**SET EXERCISE:**
Lay out every line of the rows below as a JSON list of strings, one string per line, and skip the blank lines.

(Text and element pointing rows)
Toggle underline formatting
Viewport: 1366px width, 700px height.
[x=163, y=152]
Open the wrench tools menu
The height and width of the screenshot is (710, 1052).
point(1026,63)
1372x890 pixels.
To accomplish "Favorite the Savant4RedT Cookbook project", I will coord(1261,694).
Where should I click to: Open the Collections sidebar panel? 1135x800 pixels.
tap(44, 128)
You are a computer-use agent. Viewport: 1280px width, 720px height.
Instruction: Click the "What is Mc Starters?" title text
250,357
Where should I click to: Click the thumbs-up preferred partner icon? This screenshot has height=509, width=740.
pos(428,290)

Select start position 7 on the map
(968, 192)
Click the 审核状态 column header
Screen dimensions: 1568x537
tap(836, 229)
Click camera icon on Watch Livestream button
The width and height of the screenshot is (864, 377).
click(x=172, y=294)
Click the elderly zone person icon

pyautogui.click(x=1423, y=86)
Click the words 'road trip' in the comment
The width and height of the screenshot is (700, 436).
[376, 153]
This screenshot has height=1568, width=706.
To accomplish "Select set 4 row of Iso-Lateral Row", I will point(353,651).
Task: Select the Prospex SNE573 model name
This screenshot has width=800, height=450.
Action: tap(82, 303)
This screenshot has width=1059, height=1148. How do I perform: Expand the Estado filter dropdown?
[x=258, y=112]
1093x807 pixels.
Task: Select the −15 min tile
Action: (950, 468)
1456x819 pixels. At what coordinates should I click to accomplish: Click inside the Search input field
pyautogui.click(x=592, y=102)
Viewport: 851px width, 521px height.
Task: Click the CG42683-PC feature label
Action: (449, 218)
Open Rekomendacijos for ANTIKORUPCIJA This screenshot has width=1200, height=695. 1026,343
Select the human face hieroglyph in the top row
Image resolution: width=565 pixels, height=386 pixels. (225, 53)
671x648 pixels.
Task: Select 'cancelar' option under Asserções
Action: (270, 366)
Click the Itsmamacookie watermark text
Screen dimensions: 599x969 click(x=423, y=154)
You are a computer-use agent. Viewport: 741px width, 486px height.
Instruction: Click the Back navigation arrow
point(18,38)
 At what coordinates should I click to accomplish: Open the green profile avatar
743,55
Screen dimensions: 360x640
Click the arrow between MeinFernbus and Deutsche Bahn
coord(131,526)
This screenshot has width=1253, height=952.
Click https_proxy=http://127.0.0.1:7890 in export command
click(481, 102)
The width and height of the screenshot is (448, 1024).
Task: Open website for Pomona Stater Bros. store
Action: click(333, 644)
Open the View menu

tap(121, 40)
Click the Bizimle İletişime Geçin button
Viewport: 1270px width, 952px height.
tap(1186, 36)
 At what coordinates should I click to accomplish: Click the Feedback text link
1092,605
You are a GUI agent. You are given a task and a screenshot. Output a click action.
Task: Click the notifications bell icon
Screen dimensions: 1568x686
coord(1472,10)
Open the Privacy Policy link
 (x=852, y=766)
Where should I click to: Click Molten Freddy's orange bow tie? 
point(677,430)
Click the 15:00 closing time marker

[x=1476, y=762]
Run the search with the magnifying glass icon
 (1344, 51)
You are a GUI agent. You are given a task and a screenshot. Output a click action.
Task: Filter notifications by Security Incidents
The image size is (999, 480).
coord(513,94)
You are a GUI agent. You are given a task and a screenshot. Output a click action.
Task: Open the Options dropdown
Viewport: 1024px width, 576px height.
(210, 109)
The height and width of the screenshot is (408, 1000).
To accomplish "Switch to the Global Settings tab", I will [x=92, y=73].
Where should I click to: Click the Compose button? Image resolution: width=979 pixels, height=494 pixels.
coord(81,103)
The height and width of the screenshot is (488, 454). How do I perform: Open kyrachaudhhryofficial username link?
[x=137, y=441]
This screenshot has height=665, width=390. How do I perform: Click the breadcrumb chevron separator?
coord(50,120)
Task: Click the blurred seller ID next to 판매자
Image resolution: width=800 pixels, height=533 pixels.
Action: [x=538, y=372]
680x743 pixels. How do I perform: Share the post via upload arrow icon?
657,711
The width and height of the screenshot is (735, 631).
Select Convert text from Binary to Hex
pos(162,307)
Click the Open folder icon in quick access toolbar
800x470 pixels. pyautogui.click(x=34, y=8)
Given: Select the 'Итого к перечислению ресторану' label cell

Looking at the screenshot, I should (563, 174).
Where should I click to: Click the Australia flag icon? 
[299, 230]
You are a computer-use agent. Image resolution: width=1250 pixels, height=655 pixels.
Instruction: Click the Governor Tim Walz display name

**FINISHED ANSWER:**
[
  "Toggle underline formatting",
  "Viewport: 1366px width, 700px height.",
  "[x=163, y=152]",
  "Open the wrench tools menu",
  "The height and width of the screenshot is (710, 1052).",
  "point(1026,63)",
  "1372x890 pixels.",
  "To accomplish \"Favorite the Savant4RedT Cookbook project\", I will coord(1261,694).",
  "Where should I click to: Open the Collections sidebar panel? 1135x800 pixels.",
  "tap(44, 128)",
  "You are a computer-use agent. Viewport: 1280px width, 720px height.",
  "Instruction: Click the \"What is Mc Starters?\" title text",
  "250,357",
  "Where should I click to: Click the thumbs-up preferred partner icon? This screenshot has height=509, width=740.",
  "pos(428,290)",
  "Select start position 7 on the map",
  "(968, 192)",
  "Click the 审核状态 column header",
  "Screen dimensions: 1568x537",
  "tap(836, 229)",
  "Click camera icon on Watch Livestream button",
  "The width and height of the screenshot is (864, 377).",
  "click(x=172, y=294)",
  "Click the elderly zone person icon",
  "pyautogui.click(x=1423, y=86)",
  "Click the words 'road trip' in the comment",
  "The width and height of the screenshot is (700, 436).",
  "[376, 153]",
  "This screenshot has height=1568, width=706.",
  "To accomplish \"Select set 4 row of Iso-Lateral Row\", I will point(353,651).",
  "Task: Select the Prospex SNE573 model name",
  "This screenshot has width=800, height=450.",
  "Action: tap(82, 303)",
  "This screenshot has width=1059, height=1148. How do I perform: Expand the Estado filter dropdown?",
  "[x=258, y=112]",
  "1093x807 pixels.",
  "Task: Select the −15 min tile",
  "Action: (950, 468)",
  "1456x819 pixels. At what coordinates should I click to accomplish: Click inside the Search input field",
  "pyautogui.click(x=592, y=102)",
  "Viewport: 851px width, 521px height.",
  "Task: Click the CG42683-PC feature label",
  "Action: (449, 218)",
  "Open Rekomendacijos for ANTIKORUPCIJA This screenshot has width=1200, height=695. 1026,343",
  "Select the human face hieroglyph in the top row",
  "Image resolution: width=565 pixels, height=386 pixels. (225, 53)",
  "671x648 pixels.",
  "Task: Select 'cancelar' option under Asserções",
  "Action: (270, 366)",
  "Click the Itsmamacookie watermark text",
  "Screen dimensions: 599x969 click(x=423, y=154)",
  "You are a computer-use agent. Viewport: 741px width, 486px height.",
  "Instruction: Click the Back navigation arrow",
  "point(18,38)",
  " At what coordinates should I click to accomplish: Open the green profile avatar",
  "743,55",
  "Screen dimensions: 360x640",
  "Click the arrow between MeinFernbus and Deutsche Bahn",
  "coord(131,526)",
  "This screenshot has width=1253, height=952.",
  "Click https_proxy=http://127.0.0.1:7890 in export command",
  "click(481, 102)",
  "The width and height of the screenshot is (448, 1024).",
  "Task: Open website for Pomona Stater Bros. store",
  "Action: click(333, 644)",
  "Open the View menu",
  "tap(121, 40)",
  "Click the Bizimle İletişime Geçin button",
  "Viewport: 1270px width, 952px height.",
  "tap(1186, 36)",
  " At what coordinates should I click to accomplish: Click the Feedback text link",
  "1092,605",
  "You are a GUI agent. You are given a task and a screenshot. Output a click action.",
  "Task: Click the notifications bell icon",
  "Screen dimensions: 1568x686",
  "coord(1472,10)",
  "Open the Privacy Policy link",
  " (x=852, y=766)",
  "Where should I click to: Click Molten Freddy's orange bow tie? ",
  "point(677,430)",
  "Click the 15:00 closing time marker",
  "[x=1476, y=762]",
  "Run the search with the magnifying glass icon",
  " (1344, 51)",
  "You are a GUI agent. You are given a task and a screenshot. Output a click action.",
  "Task: Filter notifications by Security Incidents",
  "The image size is (999, 480).",
  "coord(513,94)",
  "You are a GUI agent. You are given a task and a screenshot. Output a click action.",
  "Task: Open the Options dropdown",
  "Viewport: 1024px width, 576px height.",
  "(210, 109)",
  "The height and width of the screenshot is (408, 1000).",
  "To accomplish \"Switch to the Global Settings tab\", I will [x=92, y=73].",
  "Where should I click to: Click the Compose button? Image resolution: width=979 pixels, height=494 pixels.",
  "coord(81,103)",
  "The height and width of the screenshot is (488, 454). How do I perform: Open kyrachaudhhryofficial username link?",
  "[x=137, y=441]",
  "This screenshot has height=665, width=390. How do I perform: Click the breadcrumb chevron separator?",
  "coord(50,120)",
  "Task: Click the blurred seller ID next to 판매자",
  "Image resolution: width=800 pixels, height=533 pixels.",
  "Action: [x=538, y=372]",
  "680x743 pixels. How do I perform: Share the post via upload arrow icon?",
  "657,711",
  "The width and height of the screenshot is (735, 631).",
  "Select Convert text from Binary to Hex",
  "pos(162,307)",
  "Click the Open folder icon in quick access toolbar",
  "800x470 pixels. pyautogui.click(x=34, y=8)",
  "Given: Select the 'Итого к перечислению ресторану' label cell",
  "Looking at the screenshot, I should (563, 174).",
  "Where should I click to: Click the Australia flag icon? ",
  "[299, 230]",
  "You are a computer-use agent. Image resolution: width=1250 pixels, height=655 pixels.",
  "Instruction: Click the Governor Tim Walz display name"
]